According to the plea agreements, James Crews and Michael Hilbert admitted to making false statements to Excel Bank with respect to escrow funds or “fix funds” set aside for repairs to rental homes financed through the bank. In reliance on Crews’ and Hilberts’ claims that work had purportedly been done on the rental properties, the bank disbursed the “fix funds,” which Crews and Hilbert used for other purposes. Soon after the funds were disbursed in 2010, the loan went into default.
James Crews, Wentzville, and Michael Hilbert, St. Charles, appeared before U.S. District Court Judge Carol E. Jackson today and were released on their bonds until sentencing, which is scheduled for July 10, 2014.

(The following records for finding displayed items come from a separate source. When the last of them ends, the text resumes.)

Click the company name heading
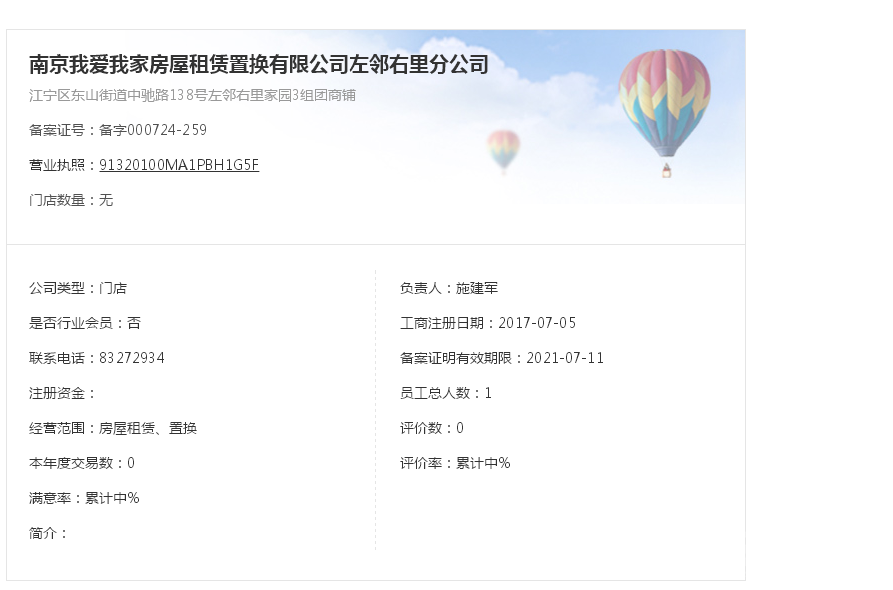Viewport: 893px width, 590px height. tap(259, 64)
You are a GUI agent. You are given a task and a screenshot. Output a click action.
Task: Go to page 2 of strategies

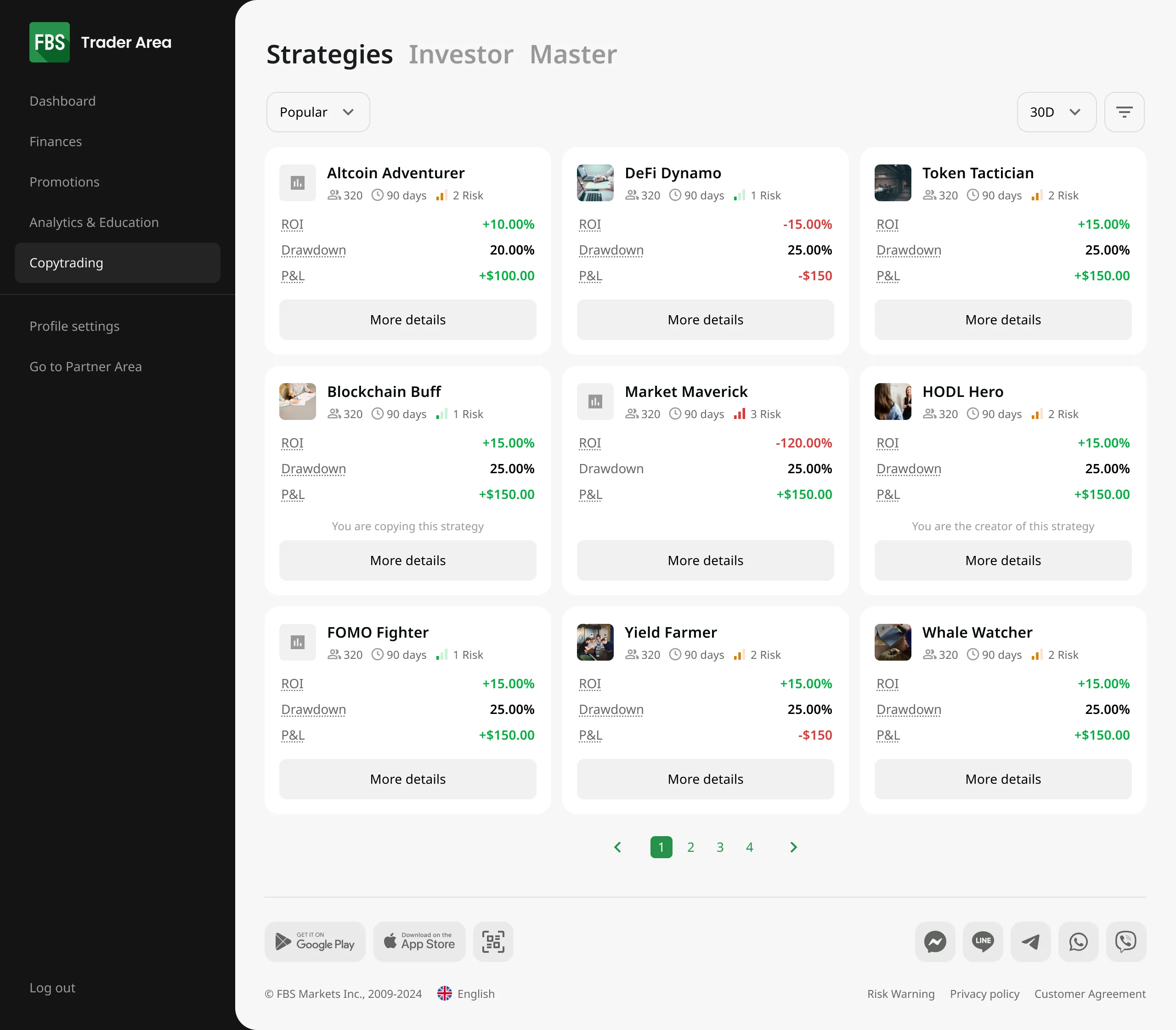[x=690, y=847]
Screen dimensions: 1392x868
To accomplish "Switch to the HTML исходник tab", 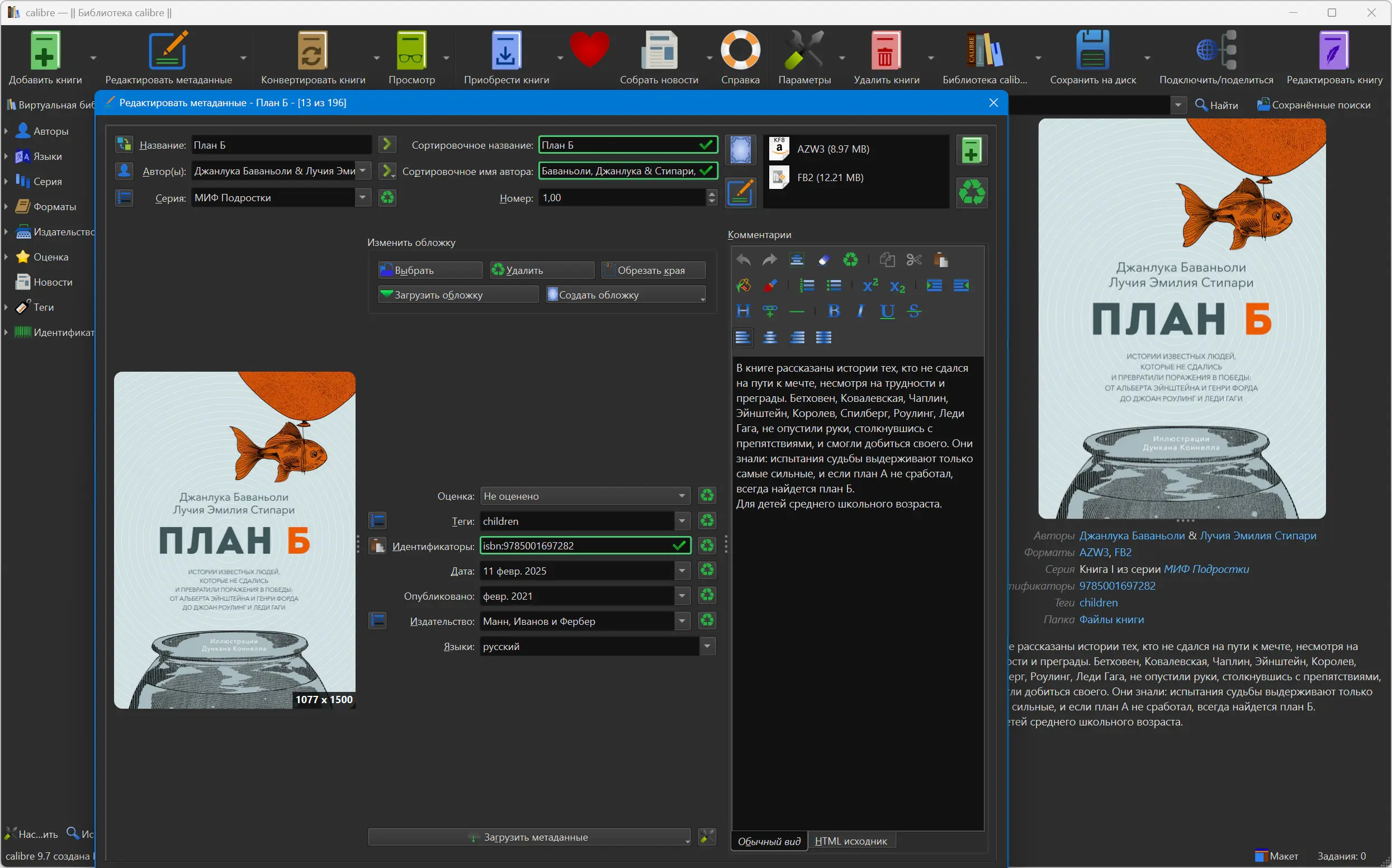I will (x=851, y=841).
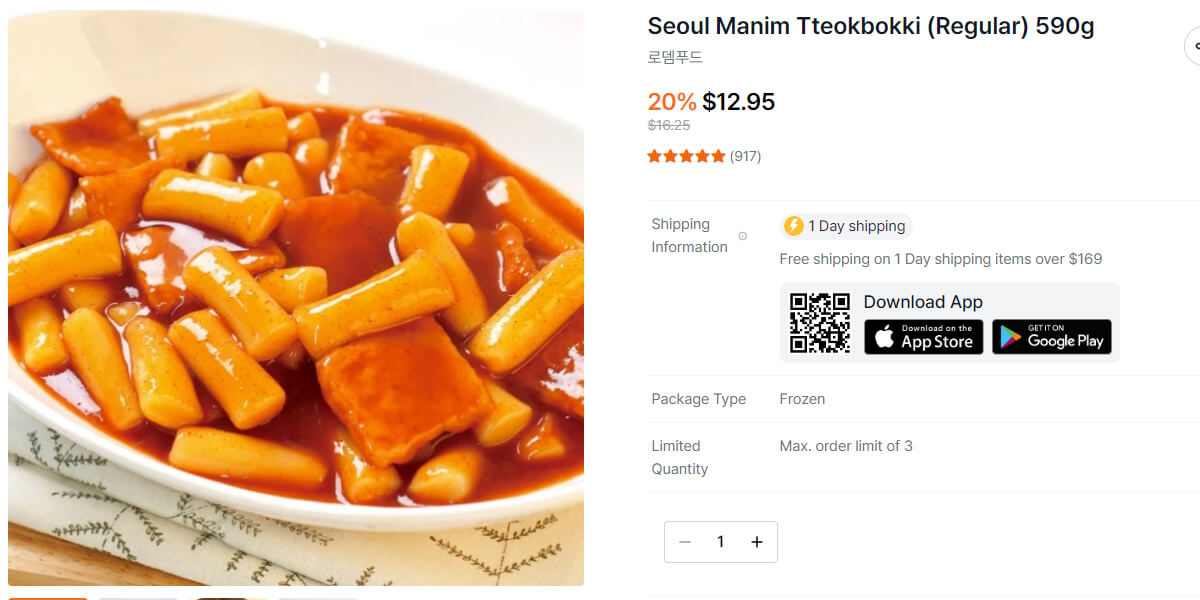Select the orange-highlighted first thumbnail
Image resolution: width=1200 pixels, height=600 pixels.
coord(48,597)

Bank fraud carries a maximum penalty of 30 years in prison and/or fines up to $1 million. In determining the actual sentences, a judge is required to consider the U.S. Sentencing Guidelines, which provide recommended sentencing ranges.
This case was investigated by the Office of the Special Inspector General for the Troubled Asset Relief Program and the Federal Bureau of Investigation. Assistant United States Attorney Tom Albus is handling the case for the U.S. Attorney’s Office.